- Text passage -
◆ ◆ ◆ ◆ ◆ ◆ ◆
The Pine Creek Path was a major Native American trail in the U.S. State of Pennsylvania that ran north along Pine Creek from the West Branch Susquehanna River near Long Island (modern-day Jersey Shore) to the headwaters of the Genesee River (in modern-day Genesee Township, Pennsylvania).

==Course==
At the southern end of the trail there was a Native American village at the site of Jersey Shore and the Great Shamokin Path ran east–west here along the West Branch Susquehanna River. The Great Shamokin Path connected the Saponi village of Shamokin (modern Sunbury) on the Susquehanna River in the east, with the Great Island (modern Lock Haven) and villages further west (what are now the boroughs of Clearfield and Kittanning) and the Allegheny River. In the north another path continued north along the Genesee River and led to the Iroquois Nation in New York.

The main Pine Creek Path followed Pine Creek north, switching banks until it reached the First Fork (modern Little Pine Creek at the village of Waterville). From there it stayed on the left bank the rest of its course along Pine Creek, passing through the Pine Creek Gorge to the Second Fork (Babb Creek at Blackwell) and on to the Third Fork (modern Marsh Creek) and the village of Ansonia. There it left the gorge and turned west, going past modern Galeton to West Pike, where it left the creek and headed north to the Genesee River. The exact course of the path between West Pike and the headwaters of the Genesee River are uncertain. In the south, an alternate branch (west of the main path) led north from the West Branch Susquehanna River along Chatham Run, past modern Woolrich to the main path near Waterville.

==Use==
The path was used by Iroquois warriors on their war raids to points south. One of the earliest accounts of the path is from Moses Van Campen, who was captured on Bald Eagle Creek in 1782, and taken north as a prisoner along the path. Some isolated bands of Native Americans remained in the Pine Creek Gorge until the War of 1812. When lumbering become a major industry along Pine Creek in the 19th century, the path was used by lumbermen. They would take rafts of lumber in the spring down Pine Creek from Ansonia to Jersey Shore, and then walk back north along the path. Attempts to convert the path into a wagon road early in the same century were unsuccessful - when John Peet tried it he said it took 18 days, crossed Pine Creek "eighty times going to and eighty times coming from", lost a wheel, broke two axles, and upset the wagon twice.

In 1883, the Jersey Shore, Pine Creek and Buffalo Railway opened, following the course of the path from Jersey Shore to Ansonia. The railroad soon became the Pine Creek Railway, a part of the Fall Brook Coal Company. It was leased by the New York Central Railroad in 1899, and was consolidated into the New York Central Railroad in a 1914 corporate reorganization. The Pine Creek line was one of those taken over by Conrail in 1976, but the last train ran on the route on October 7, 1988. After the removal of the tracks, the right-of-way was converted to the Pine Creek Rail Trail, which was named one of "10 great places to take a bike tour" in the world in a 2001 USA Today article.
◆ ◆ ◆ ◆ ◆ ◆ ◆
- Exercise set -
A: Answer these questions about the Pine Creek Path text:
(i) What modern-day creek is the First Fork?
(ii) Who was captured on Bald Eagle Creek in 1782?
(iii) In what year did the Jersey Shore, Pine Creek and Buffalo Railway open?
B: Retype the Pine Creek Path text from "The Pine Creek Path" up to and including "Genesee Township, Pennsylvania).".

- Dataset -
◆ ◆ ◆ ◆ ◆ ◆ ◆
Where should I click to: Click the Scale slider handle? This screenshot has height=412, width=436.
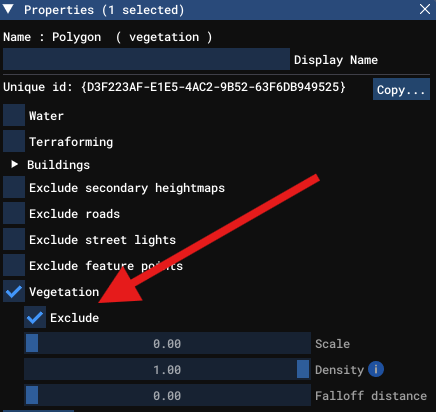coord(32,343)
◆ ◆ ◆ ◆ ◆ ◆ ◆
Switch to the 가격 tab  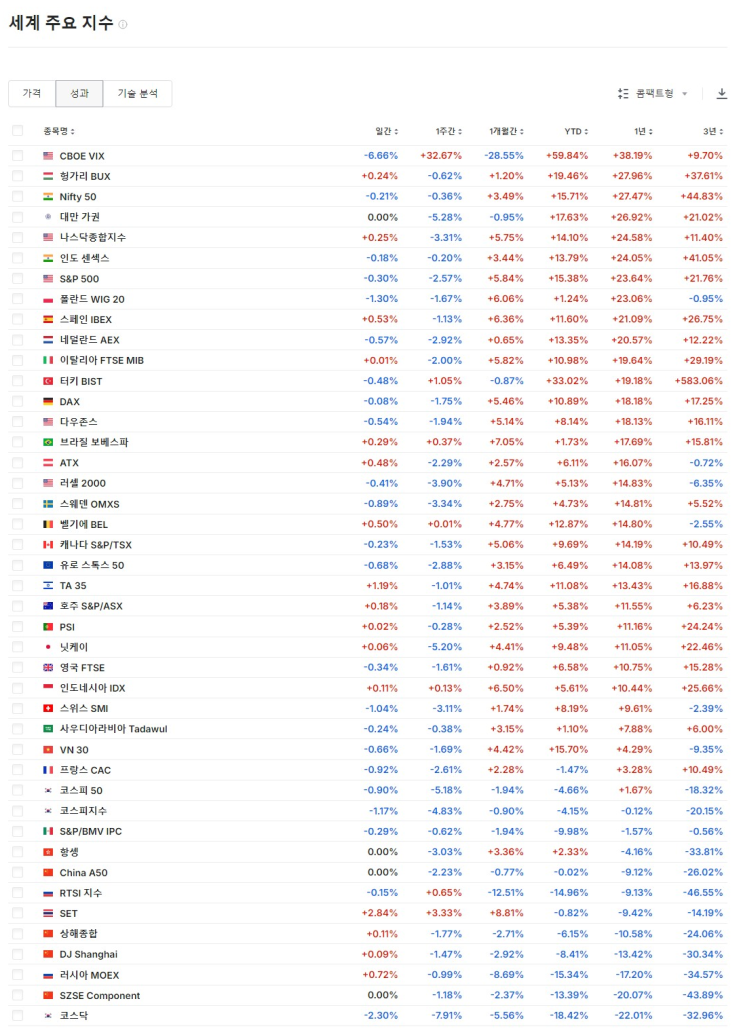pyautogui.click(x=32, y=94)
◆ ◆ ◆ ◆ ◆ ◆ ◆
- Answers for this exercise -
A:
(i) Little Pine Creek
(ii) Moses Van Campen
(iii) 1883

B:
The Pine Creek Path was a major Native American trail in the U.S. State of Pennsylvania that ran north along Pine Creek from the West Branch Susquehanna River near Long Island (modern-day Jersey Shore) to the headwaters of the Genesee River (in modern-day Genesee Township, Pennsylvania).